Londres envoyé spécial
Stephen Dwoskin fait partie des cinéastes rares dont on attend chaque film avec fièvre et inquiétude. Il est l'un des plus grands artistes en activité. Qui le sait ? Pantin a fait une intégrale de son oeuvre il y a deux ans. C'était bondé, les gens sortaient avec les yeux comme des maxi 45 tours. Même choc à Rotterdam le mois dernier, lors de la rétrospective qui lui a été consacrée. Une oeuvre scandaleusement secrète et belle, comme un affront à la médiocrité générale, un cinéma vénéneux que Dwoskin nous envoie sous pli discret depuis Londres.

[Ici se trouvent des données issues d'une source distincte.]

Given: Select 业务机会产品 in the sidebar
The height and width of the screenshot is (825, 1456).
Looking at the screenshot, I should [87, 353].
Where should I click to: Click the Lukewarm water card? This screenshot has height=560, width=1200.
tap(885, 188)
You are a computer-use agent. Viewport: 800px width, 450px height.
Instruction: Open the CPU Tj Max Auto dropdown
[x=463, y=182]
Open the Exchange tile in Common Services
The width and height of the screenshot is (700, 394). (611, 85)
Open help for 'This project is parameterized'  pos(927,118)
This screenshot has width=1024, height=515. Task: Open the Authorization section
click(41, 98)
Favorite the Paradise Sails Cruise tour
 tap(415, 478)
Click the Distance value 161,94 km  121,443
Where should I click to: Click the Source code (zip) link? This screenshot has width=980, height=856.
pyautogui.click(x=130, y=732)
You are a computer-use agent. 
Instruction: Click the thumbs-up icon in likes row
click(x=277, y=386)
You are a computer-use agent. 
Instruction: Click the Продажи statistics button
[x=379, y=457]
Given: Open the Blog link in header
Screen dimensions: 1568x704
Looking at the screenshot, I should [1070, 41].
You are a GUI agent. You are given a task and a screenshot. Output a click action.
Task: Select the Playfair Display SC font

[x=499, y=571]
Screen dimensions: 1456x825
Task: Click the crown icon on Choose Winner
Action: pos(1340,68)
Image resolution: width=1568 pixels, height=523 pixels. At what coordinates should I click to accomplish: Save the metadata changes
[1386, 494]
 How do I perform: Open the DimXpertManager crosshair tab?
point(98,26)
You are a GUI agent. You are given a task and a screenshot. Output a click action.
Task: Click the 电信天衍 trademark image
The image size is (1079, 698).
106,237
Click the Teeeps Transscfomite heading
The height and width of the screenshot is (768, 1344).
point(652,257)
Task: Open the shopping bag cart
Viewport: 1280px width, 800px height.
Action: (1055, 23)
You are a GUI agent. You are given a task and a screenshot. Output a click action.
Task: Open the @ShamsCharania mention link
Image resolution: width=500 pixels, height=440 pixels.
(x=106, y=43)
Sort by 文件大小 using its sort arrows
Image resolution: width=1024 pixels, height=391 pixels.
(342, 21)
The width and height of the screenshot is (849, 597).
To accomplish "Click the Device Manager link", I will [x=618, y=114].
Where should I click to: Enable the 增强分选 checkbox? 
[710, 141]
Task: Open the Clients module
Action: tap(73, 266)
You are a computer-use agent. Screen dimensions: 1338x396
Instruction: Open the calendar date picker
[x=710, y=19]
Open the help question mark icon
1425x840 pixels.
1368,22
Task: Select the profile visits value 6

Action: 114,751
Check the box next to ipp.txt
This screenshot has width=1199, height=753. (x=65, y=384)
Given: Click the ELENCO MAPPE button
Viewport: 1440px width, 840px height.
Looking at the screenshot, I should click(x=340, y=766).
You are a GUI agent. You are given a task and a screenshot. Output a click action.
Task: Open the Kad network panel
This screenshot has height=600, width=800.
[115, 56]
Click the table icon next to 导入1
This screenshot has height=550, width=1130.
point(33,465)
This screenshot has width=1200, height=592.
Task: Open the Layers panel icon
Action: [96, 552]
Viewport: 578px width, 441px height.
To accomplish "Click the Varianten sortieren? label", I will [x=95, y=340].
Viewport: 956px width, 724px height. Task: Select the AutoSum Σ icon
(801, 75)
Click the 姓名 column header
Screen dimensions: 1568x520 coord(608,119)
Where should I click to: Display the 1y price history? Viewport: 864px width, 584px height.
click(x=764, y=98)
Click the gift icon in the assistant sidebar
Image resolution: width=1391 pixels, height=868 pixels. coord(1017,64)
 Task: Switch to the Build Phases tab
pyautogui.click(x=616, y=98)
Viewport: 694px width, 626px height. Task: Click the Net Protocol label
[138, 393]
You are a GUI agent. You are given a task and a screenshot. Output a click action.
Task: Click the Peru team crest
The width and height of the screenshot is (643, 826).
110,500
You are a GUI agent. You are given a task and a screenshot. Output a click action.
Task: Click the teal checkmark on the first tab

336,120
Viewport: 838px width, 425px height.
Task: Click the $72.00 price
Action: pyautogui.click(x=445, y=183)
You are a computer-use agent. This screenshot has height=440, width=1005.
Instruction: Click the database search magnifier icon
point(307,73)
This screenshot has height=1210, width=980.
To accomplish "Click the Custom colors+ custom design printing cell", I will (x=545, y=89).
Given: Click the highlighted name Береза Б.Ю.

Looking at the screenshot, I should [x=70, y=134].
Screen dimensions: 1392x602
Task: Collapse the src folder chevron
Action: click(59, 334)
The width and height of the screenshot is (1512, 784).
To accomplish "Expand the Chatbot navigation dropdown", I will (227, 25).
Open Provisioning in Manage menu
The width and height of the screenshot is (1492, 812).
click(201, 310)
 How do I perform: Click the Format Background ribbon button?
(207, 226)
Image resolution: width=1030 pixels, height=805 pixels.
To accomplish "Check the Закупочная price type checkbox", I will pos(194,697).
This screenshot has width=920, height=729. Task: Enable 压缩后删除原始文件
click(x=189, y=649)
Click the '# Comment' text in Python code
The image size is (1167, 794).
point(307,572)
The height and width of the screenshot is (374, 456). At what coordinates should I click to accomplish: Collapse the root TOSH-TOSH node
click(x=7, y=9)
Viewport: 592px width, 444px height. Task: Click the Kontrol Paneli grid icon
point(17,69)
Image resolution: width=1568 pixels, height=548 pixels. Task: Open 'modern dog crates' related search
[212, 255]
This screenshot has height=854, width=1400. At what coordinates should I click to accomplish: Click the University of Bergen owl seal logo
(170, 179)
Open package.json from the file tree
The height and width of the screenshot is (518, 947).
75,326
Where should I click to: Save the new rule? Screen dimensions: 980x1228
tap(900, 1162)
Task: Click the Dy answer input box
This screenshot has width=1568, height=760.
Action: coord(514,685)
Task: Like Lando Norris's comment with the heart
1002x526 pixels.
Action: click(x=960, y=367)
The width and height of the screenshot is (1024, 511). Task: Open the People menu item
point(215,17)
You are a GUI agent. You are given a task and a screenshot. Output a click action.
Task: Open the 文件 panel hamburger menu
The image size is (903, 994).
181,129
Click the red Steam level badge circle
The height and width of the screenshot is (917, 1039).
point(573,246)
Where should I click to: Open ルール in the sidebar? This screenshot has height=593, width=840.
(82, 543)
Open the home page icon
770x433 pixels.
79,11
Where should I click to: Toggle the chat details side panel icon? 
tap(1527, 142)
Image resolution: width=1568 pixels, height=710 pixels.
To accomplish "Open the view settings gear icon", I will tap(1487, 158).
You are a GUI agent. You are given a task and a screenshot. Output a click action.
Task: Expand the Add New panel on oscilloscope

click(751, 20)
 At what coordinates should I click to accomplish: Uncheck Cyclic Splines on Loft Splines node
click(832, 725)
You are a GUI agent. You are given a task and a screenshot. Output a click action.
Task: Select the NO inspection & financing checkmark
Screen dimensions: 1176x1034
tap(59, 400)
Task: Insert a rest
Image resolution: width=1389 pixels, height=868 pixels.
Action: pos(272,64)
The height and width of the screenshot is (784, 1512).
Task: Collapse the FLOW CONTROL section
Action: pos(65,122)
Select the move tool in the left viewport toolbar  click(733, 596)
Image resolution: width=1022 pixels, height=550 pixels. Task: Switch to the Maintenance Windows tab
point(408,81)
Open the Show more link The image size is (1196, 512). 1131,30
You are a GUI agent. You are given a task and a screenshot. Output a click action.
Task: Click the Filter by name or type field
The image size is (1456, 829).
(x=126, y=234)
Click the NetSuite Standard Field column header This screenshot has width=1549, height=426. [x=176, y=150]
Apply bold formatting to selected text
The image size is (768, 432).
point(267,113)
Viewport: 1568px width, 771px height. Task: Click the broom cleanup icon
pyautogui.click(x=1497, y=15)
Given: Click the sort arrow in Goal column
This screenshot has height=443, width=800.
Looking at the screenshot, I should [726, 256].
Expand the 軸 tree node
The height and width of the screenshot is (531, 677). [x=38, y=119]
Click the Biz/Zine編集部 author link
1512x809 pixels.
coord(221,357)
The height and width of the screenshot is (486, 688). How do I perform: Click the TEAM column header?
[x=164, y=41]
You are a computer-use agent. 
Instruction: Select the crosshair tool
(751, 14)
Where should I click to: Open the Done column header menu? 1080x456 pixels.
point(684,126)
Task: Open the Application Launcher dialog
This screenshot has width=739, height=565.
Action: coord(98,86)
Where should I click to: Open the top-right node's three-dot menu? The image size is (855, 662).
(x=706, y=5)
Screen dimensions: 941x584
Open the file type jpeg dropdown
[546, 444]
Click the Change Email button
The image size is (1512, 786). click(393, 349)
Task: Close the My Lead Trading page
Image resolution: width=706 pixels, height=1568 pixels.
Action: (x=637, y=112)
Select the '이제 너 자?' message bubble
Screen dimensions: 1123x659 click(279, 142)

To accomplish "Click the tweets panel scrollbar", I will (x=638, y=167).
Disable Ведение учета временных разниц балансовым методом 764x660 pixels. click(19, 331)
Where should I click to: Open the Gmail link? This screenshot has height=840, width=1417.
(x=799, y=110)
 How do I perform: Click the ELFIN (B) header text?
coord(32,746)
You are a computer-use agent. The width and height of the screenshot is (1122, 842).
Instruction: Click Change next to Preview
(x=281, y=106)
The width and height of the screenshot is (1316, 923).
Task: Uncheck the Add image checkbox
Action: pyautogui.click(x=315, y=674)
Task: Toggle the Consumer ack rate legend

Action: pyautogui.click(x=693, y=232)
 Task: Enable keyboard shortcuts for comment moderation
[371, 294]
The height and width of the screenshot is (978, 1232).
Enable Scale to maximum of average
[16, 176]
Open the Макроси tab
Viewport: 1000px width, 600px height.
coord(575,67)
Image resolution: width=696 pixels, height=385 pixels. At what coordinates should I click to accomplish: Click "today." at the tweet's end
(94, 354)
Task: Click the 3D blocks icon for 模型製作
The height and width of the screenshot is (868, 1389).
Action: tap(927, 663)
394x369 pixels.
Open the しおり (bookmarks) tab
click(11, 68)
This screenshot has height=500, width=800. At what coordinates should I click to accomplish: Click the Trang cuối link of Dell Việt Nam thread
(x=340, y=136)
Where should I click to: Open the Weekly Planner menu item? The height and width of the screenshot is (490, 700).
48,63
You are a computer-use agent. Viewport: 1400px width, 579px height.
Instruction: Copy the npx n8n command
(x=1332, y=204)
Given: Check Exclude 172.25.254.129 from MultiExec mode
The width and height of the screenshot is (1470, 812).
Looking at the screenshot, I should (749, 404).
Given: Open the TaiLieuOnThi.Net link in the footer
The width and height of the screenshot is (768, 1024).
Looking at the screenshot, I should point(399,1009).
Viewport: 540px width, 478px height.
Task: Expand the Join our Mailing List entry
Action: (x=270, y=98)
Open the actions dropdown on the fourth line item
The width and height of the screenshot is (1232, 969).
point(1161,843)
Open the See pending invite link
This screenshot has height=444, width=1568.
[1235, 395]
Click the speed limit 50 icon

Il y a dix ans, ceux qui étaient trop jeunes pour avoir vu ses films, et n'en connaissaient que d'inoubliables photogrammes, l'ont découvert via Arte, qui avait pris le risque de programmer en access prime time, l'hallucinant Pain Is..., aveu masochiste d'un Dwoskin passant lui-même sous le fouet
d'une dominatrice dont les seins débordaient d'un fourreau de vinyle noir. A côté de ça, Dwoskin, dont le cinéma n'exclut jamais personne, laissait la parole à des gens, malades (comme lui cloué dans un fauteuil roulant par la polio depuis l'âge de 9 ans), ou intranquilles (intranquilles comme nous), qui disaient comment on tricote sa vie avec la douleur, la peur, la solitude et le plaisir, comment, vivant, on s'expose immanquablement au regard des autres.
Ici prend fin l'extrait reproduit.